Your objective —
Check every line in the listing below for "computer". Copy the ones where it occurs.

Data —
>>>

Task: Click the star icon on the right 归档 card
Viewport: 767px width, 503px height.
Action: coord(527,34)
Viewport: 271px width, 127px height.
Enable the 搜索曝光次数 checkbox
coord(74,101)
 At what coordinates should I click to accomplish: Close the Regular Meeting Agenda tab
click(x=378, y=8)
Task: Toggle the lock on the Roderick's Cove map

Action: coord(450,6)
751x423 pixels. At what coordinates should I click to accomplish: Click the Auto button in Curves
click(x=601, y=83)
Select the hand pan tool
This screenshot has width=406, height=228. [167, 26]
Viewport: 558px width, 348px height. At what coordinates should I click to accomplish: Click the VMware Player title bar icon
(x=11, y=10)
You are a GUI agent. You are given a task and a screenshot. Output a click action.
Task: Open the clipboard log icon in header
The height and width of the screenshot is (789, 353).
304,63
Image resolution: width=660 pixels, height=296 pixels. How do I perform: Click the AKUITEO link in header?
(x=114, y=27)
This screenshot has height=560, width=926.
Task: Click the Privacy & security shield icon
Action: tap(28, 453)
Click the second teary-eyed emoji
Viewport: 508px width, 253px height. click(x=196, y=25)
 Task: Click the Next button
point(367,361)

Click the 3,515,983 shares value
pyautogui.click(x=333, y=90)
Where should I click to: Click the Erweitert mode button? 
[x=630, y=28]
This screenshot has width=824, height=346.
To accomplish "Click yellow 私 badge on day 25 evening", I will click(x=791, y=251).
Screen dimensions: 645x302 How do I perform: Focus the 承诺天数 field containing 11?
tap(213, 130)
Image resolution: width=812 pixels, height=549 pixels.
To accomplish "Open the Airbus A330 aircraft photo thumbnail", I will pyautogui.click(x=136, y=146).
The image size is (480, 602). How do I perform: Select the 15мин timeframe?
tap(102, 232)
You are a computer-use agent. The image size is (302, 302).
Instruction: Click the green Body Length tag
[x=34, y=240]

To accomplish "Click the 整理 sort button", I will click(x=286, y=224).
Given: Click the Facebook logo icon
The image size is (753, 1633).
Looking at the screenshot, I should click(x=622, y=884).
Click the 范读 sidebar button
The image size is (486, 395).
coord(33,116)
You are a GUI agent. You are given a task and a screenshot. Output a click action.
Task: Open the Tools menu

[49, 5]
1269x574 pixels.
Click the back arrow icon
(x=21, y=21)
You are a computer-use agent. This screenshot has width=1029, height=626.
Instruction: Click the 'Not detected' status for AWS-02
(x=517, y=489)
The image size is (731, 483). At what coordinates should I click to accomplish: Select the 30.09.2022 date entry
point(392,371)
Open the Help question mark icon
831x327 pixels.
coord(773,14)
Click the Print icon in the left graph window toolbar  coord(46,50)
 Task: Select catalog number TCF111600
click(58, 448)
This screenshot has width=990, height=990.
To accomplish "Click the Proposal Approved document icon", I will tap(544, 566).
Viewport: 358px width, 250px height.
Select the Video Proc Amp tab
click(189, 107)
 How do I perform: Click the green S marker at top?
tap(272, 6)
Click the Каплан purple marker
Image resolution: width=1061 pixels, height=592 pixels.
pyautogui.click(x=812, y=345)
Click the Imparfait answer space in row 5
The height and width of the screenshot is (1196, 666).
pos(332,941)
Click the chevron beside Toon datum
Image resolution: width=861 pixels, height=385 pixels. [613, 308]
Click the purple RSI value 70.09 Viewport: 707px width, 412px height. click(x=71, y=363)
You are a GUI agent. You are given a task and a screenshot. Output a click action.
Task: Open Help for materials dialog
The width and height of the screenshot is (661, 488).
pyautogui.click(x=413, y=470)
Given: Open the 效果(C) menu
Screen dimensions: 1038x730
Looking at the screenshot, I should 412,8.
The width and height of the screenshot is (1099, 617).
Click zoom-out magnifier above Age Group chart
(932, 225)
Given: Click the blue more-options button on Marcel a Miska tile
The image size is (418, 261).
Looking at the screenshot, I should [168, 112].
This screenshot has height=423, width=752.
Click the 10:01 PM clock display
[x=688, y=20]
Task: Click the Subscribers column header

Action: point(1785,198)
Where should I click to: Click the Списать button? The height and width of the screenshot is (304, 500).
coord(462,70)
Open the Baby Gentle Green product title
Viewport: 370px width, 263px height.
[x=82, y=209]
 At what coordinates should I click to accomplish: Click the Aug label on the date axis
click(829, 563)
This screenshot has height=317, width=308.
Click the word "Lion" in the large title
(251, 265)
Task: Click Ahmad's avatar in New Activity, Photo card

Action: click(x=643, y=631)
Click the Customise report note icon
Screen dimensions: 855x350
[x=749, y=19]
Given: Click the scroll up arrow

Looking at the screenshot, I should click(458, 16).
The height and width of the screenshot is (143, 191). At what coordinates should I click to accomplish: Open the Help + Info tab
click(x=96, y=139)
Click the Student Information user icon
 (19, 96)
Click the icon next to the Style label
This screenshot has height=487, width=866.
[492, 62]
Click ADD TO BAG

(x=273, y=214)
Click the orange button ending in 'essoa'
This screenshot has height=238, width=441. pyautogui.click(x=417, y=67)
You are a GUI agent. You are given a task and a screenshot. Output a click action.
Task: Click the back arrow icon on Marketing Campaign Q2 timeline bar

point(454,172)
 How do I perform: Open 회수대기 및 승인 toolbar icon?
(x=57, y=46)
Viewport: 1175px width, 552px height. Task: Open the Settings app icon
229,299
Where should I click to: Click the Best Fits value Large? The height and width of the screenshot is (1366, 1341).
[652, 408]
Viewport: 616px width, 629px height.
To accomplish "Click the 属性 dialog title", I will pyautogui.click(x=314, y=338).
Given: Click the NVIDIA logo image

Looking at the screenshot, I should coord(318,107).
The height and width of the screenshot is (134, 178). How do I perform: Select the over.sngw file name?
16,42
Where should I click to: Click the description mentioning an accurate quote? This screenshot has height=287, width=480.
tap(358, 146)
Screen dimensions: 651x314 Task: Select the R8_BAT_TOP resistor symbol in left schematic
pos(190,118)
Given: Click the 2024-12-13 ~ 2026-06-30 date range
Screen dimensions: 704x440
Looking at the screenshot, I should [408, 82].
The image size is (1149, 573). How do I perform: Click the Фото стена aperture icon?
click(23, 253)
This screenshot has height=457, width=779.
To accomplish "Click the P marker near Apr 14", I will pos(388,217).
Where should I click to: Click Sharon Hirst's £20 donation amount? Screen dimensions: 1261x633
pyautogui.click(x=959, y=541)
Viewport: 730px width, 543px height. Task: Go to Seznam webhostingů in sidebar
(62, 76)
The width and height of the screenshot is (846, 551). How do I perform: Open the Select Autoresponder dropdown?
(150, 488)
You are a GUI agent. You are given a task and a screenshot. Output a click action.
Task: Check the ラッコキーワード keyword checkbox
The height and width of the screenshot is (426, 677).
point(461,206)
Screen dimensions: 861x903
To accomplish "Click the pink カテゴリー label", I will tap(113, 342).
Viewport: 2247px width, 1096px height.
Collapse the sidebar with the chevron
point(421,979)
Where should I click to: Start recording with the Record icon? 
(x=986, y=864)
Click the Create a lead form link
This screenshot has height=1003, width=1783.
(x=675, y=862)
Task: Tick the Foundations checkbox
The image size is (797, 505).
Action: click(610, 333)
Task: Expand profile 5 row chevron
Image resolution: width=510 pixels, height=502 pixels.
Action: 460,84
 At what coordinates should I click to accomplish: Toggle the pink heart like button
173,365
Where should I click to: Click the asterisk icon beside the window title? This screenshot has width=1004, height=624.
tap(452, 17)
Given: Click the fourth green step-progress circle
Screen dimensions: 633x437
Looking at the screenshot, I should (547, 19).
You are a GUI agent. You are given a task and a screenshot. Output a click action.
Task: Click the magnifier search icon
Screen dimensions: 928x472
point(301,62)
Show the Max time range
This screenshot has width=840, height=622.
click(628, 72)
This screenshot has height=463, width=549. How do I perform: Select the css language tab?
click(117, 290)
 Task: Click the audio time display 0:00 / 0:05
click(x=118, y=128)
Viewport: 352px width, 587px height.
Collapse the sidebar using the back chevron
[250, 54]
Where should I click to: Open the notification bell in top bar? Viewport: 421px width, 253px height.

<<<

Solution for this task —
You are a computer-use agent. The image size is (302, 302).
You are a computer-use agent. This screenshot has width=1029, height=626.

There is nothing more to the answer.